Globally dispersed operations and end users: Applications work across the Internet and must be reliable, scalable, and easily manageable. In addition, in a rapid and unpredictably changing business environment, architects need to provide for frequent changes during the lifetime of a deployment.

Demanding architectural requirements:

These requirements typically involve the Internet, the J2EE platform, .NET, Web services, and multiple-legacy execution environments.
How can you use asynchronous Java messaging to meet these challenges?
I will now explain how to use asynchronous messaging in Java applications and Web services.
I will also discuss
  1. the advantages of an asynchronous model,
  2. when to adopt a message-based model, and
  3. typical applications of these techniques.

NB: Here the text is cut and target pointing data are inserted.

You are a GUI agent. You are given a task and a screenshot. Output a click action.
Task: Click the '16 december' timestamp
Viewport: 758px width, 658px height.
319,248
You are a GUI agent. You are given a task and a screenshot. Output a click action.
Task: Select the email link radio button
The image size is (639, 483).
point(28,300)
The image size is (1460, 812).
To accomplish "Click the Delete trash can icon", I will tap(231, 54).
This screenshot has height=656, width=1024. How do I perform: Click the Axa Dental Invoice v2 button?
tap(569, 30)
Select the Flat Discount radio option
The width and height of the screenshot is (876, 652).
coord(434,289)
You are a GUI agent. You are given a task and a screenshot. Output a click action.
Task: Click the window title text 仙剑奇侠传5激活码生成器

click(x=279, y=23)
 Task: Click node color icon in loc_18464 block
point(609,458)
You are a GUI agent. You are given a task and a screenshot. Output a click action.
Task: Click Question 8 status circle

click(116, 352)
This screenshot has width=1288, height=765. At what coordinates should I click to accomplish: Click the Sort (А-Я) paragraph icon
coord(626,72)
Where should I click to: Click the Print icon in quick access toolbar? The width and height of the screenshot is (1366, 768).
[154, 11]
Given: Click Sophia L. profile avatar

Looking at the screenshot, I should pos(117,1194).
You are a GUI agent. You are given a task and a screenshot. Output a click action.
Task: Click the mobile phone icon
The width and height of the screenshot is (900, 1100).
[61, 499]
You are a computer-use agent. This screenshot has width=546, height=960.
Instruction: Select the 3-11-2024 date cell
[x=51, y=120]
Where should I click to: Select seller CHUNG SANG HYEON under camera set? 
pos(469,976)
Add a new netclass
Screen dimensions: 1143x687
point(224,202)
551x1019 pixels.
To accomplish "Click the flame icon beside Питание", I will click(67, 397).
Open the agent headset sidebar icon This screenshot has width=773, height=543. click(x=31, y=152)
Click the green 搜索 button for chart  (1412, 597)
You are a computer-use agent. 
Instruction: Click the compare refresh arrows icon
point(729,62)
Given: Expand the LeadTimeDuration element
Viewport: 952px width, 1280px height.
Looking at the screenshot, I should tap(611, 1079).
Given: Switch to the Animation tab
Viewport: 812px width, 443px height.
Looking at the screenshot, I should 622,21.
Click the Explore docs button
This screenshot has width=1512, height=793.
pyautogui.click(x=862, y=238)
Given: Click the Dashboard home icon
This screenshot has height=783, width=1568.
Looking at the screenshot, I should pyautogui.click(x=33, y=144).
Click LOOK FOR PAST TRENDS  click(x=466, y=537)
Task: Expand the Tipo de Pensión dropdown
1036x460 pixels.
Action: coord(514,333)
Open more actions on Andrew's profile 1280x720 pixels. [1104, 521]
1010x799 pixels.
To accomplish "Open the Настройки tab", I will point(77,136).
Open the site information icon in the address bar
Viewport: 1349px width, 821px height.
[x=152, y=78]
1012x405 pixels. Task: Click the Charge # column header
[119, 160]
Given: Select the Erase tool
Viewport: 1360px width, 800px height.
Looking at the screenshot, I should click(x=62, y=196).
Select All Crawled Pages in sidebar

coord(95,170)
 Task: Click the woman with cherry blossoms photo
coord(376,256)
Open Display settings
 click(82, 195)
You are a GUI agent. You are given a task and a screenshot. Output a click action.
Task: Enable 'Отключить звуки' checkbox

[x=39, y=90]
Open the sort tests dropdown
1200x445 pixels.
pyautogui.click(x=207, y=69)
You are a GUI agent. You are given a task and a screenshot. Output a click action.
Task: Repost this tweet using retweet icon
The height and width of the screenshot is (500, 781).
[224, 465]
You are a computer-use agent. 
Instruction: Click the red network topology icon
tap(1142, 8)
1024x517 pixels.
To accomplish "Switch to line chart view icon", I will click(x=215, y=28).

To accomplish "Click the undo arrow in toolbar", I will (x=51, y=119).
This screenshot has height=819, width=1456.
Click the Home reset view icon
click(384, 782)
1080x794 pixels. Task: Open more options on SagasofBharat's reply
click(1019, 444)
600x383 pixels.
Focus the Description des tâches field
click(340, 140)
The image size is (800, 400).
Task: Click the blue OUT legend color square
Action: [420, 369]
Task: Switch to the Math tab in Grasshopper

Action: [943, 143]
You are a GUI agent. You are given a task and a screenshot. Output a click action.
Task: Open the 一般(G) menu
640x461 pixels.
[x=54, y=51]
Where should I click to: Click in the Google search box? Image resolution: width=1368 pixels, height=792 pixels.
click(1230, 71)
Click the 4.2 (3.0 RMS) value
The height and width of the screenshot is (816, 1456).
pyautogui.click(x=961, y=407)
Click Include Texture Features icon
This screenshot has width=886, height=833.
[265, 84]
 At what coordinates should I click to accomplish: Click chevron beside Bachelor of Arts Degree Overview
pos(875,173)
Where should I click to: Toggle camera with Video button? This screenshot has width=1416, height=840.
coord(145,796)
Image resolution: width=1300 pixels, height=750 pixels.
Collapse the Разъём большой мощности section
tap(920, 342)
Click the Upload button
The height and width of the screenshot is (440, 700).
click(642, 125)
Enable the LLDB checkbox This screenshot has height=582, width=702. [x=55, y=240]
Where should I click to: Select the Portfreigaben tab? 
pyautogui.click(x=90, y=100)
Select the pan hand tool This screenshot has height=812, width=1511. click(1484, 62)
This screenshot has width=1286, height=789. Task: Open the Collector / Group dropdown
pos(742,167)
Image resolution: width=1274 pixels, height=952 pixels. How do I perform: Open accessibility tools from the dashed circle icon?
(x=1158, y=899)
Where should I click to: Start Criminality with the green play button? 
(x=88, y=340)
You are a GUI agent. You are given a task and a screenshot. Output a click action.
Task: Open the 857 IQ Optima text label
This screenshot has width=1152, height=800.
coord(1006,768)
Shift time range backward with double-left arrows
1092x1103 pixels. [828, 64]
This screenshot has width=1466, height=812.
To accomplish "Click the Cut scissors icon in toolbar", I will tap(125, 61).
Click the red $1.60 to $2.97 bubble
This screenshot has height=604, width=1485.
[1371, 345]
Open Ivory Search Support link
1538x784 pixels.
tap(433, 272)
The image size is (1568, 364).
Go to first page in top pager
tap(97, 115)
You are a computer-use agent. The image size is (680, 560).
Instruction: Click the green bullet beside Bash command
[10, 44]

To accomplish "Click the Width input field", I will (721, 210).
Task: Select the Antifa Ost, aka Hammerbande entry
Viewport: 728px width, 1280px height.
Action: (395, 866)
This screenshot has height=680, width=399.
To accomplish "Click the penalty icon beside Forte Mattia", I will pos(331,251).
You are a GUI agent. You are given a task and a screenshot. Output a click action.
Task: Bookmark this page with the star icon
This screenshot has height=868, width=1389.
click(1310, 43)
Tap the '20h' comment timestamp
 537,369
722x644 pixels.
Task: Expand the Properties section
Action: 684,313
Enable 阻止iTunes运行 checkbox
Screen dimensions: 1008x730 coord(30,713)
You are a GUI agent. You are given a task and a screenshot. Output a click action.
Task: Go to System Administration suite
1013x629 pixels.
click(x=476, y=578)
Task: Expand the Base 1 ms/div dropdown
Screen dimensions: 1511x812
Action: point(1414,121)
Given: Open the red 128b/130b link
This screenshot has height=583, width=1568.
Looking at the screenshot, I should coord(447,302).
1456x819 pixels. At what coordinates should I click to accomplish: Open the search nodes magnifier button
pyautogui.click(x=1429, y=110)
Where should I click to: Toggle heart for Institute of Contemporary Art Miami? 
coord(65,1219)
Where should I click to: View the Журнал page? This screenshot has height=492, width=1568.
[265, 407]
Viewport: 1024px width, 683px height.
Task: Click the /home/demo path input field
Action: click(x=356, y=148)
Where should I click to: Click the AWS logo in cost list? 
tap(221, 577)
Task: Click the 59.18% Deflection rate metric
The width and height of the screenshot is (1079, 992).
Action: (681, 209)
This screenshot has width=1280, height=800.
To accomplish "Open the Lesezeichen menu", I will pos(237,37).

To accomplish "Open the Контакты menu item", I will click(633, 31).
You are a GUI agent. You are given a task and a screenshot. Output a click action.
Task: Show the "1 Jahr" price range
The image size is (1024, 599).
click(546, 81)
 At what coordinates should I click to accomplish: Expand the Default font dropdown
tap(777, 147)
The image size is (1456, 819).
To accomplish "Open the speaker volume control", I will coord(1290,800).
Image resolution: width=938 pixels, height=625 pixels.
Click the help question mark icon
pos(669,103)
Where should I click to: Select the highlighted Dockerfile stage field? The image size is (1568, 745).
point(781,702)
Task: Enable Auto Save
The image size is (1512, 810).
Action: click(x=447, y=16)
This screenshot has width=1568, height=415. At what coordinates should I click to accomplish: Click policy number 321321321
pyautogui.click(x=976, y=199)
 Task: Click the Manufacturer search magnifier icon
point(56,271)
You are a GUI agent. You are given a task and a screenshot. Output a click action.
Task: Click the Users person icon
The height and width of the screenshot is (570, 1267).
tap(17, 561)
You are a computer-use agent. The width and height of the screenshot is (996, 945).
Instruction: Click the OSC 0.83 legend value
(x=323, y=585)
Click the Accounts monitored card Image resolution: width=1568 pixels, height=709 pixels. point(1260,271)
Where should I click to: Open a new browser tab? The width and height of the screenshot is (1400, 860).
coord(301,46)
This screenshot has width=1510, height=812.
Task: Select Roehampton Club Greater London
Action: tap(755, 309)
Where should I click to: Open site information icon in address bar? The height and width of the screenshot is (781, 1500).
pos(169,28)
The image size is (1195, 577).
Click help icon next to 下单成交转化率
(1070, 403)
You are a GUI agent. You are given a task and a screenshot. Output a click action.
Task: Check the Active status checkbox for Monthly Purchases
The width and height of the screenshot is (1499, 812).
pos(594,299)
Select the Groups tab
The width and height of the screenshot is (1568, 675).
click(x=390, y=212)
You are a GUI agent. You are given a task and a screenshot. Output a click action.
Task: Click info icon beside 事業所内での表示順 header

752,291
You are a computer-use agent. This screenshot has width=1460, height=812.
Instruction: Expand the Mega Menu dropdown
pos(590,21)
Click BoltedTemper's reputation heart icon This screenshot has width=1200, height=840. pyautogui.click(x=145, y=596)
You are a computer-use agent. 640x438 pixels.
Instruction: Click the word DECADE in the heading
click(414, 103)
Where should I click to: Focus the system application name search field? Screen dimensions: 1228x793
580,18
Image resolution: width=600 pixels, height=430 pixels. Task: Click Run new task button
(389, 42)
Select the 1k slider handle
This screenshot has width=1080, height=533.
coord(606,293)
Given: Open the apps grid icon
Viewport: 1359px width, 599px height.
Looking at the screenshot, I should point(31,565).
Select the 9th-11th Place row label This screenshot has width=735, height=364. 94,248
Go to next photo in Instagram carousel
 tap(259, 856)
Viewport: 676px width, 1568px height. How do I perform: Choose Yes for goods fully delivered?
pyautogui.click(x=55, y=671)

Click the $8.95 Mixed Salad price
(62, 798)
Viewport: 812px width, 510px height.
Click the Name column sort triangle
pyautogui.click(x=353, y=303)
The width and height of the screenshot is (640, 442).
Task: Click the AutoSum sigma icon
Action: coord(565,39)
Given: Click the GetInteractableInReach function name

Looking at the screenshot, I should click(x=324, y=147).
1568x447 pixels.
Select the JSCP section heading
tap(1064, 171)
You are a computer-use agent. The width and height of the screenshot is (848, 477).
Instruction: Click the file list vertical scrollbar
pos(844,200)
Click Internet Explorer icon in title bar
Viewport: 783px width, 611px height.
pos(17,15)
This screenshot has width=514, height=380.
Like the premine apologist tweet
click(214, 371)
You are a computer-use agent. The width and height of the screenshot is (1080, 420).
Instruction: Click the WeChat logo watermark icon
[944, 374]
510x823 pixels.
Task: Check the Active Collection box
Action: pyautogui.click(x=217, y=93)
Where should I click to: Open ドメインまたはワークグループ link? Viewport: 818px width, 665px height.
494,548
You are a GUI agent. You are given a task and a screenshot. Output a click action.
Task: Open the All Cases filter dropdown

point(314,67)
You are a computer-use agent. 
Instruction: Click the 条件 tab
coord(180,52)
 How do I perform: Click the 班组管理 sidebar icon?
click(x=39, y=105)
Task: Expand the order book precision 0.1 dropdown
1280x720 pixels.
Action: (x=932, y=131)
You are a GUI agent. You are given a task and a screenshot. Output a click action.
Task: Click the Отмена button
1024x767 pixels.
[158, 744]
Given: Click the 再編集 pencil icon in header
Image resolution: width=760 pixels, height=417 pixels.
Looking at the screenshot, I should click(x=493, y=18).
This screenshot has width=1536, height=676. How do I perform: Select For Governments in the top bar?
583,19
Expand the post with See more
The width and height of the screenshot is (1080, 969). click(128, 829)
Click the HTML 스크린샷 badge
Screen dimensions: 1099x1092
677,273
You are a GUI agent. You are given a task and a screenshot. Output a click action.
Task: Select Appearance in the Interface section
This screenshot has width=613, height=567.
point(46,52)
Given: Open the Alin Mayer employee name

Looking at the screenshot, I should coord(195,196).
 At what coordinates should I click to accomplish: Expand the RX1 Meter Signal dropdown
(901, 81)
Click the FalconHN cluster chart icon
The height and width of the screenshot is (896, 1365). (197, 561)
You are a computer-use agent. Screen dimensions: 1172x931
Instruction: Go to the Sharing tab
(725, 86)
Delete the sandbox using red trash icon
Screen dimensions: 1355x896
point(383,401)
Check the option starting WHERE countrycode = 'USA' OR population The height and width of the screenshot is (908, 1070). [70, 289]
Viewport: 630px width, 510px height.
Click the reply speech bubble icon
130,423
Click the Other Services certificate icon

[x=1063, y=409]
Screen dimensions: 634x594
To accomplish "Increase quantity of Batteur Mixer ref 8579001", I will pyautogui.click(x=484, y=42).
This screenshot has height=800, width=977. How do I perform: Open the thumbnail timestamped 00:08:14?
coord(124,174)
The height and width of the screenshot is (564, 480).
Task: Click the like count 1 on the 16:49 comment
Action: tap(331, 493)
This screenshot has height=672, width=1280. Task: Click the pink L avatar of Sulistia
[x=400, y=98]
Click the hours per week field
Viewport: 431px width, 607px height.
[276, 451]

A Simple Asynchronous Model


The basic constructs of a simple asynchronous programming model include
  1. threads,
  2. events,
  3. listeners, and
  4. the synchronization and locking of shared data.

These constructs are used in multithreaded programs within a single Java VM process. The same basic model applies with minor changes to C# and .NET.
To any multithreaded model - except the construct names are changed. Java's synchronized keyword is replaced with C#'s lock to control access to critical blocks of code.
Essentially, events, listeners, synchronized data objects, and code blocks are today's more flexible and sophisticated versions of earlier languages.
  1. interrupts,
  2. handlers,
  3. semaphores, and
  4. mutex constructs.
The asynchronous model can certainly increase throughput and reduce latency (response times) even on single-processor systems, as different threads can simultaneously consume
  1. network,
  2. I/O, and
  3. processor capacity.

On multiprocessor machines other related processes (including database shadow processes) can also execute in parallel.
Figure 1 shows some typical interactions between layers in a J2EE architecture.
The gold bars highlight periods where synchronous activities may be blocked, waiting for return of information from other layers.
If you can shorten the critical path of the overall process by either returning control faster or moving work into the gold sections, you can reduce the overall response time.
You can also offload work into longer-running background threads; for example, in principle the Place Order EJB could choose not to wait for the database update to complete before returning control to the servlet.

Figures 1 & 2
Figures 1 & 2

  1. Program threads interact through shared data (in process, or external) or using passed-in parameters.
  2. The more the various threads share data, the tighter the coupling; it becomes much harder to maintain the components separately.
  3. Shared data also raises the possibility of data corruption; locks or semaphores (synchronization) must be used to avoid the possibility of two threads simultaneously updating data objects.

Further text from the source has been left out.